Once you set out defined budgets, you can then compare actuals and standards. It will help you improve your business operational and financial efficiency significantly. You can then implement effective controls to overcome variances in budgets.
Tax Filing Without Tax Planning
One of the biggest mistakes new business owners make in the beginning is to file taxes without tax planning. Either they outsource the task at the end of the tax year or leave it to a non-professional.
Businesses need to file for estimated taxes, payroll taxes, income taxes, and other taxes. Estimated taxes are filed throughout the tax year of the business.
Managing tax obligations require proactive tax planning. It includes several important points including choosing the right entity structure, keeping accurate accounting records, managing deductions and credits, managing cash for tax obligations, and filing returns timely.
Not Managing Payroll Taxes Properly
Managing payroll taxes, in the beginning, can be a tough task for many business owners. If you hire even one employee, you’ll need to comply with the employer’s tax obligations.
Some businesses would offer voluntary deductions. These payroll deductions can include retirement plans like 401(k), medical and health insurance, and employee stock compensation programs.
As an employer, you’ll need to file for the employer’s portion of taxes for all employees. You should also carefully consider the proper employee tax reporting requirements. For instance, you’ll need to use the 1099-NEC if you pay compensation to non-employees of your business. You’ll use the W2 for employee salaries and wages reporting.
Inaccurate Record Books
It is another common mistake made by new business owners. They fail to develop effective procedures and rules for their record books. Also, it gets harder for them to follow the accounting standards such as GAAP right from inception.
Inaccuracies in accounting and financial record books would lead to inaccurate tax filing as well. It can have manifold implications for a new business including taxes and profits of the business.
Failing to Turn Data into Information
One of the most vital uses of financial data is to make informed business decisions. New business owners can sometimes fail to turn valuable financial data into key information.
Keeping accurate accounting records will lead you to create valuable data. You’ll then be able to turn that quantitative data into qualitative information. For instance, you can evaluate the business profitability by measuring the operational efficiency to improve margins.
Not Managing Cash Reserves
Liquidity is critical for any business, often more valuable than business profitability. Failing to preserve cash or arrange cash resources on time, is a costly mistake made by new business owners.
Steady cash flows streamline a business’s working capital needs. Thus, it improves the operational efficiency of the business. Without sufficient cash flows, businesses often have to opt for debt financing that increases the costs of doing business.
Many businesses struggle with cash at the time of tax filings as well. It’s a common mistake made by many business owners that proves costly in the long run.
Failing to Invest in the Right Tools
Investing in the right tools from the beginning can save you significant money in the long run. For instance, many business owners do not find the need of investing in accounting software or outsourcing the function in the beginning.
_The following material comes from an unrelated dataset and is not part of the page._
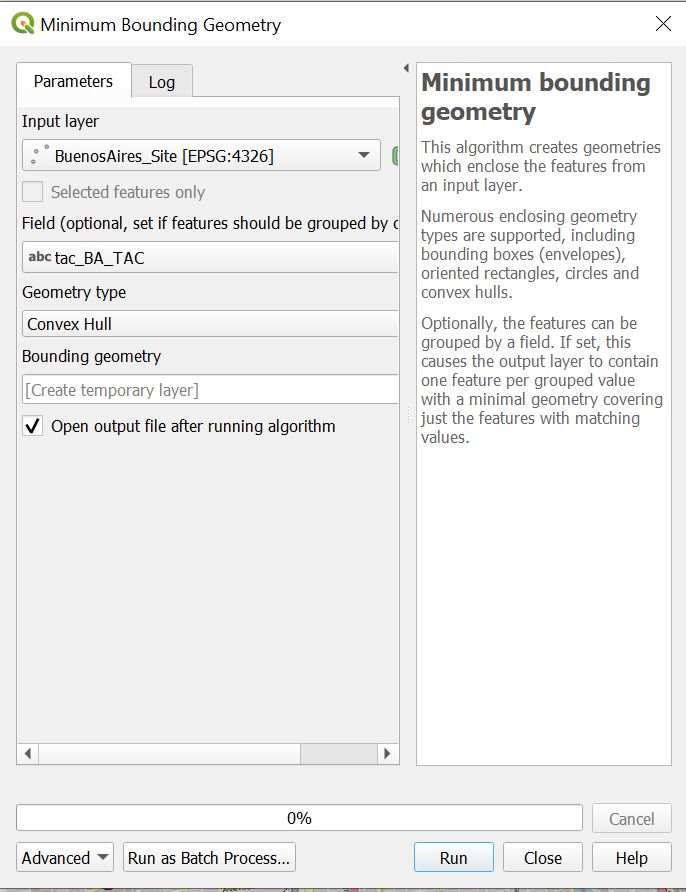
Task: Uncheck Open output file after running algorithm
Action: pos(31,426)
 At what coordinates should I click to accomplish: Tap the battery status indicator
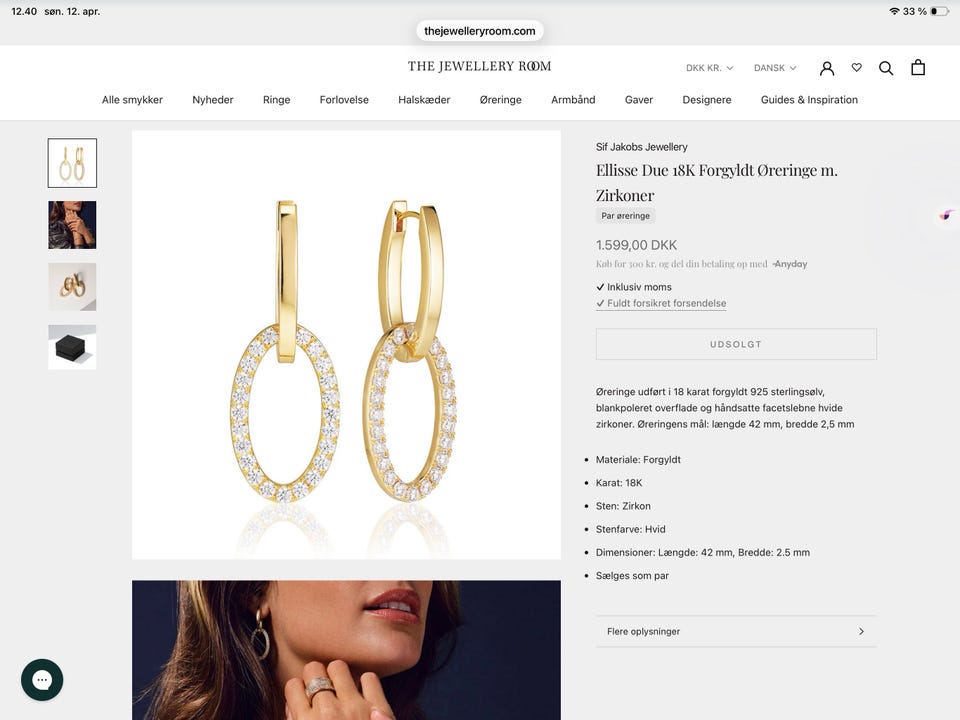click(x=938, y=11)
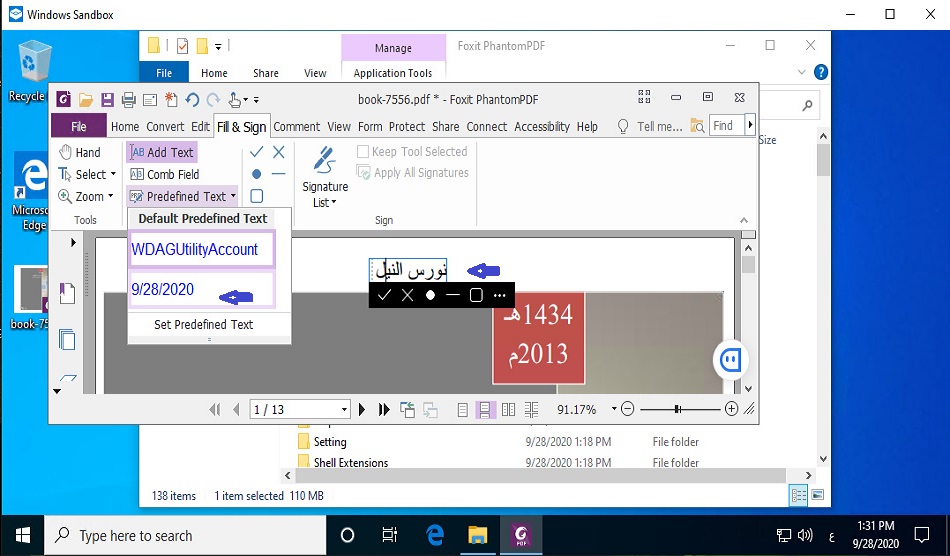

As a result, they fail to comply with tax obligations as well as lose profits.
It’s important to utilize scarce business resources in the beginning wisely. For instance, you can seek help from a professional on hiring in-house v outsourcing. Similarly, you can work with your accountant on lease v buy decisions on equipment or vehicles.
Not Hiring an Accountant at the Beginning
One of the biggest mistakes made by new business owners is not hiring a professional accountant in the beginning. They outsource the accounting tasks to someone that lacks the expertise to manage the accounts efficiently.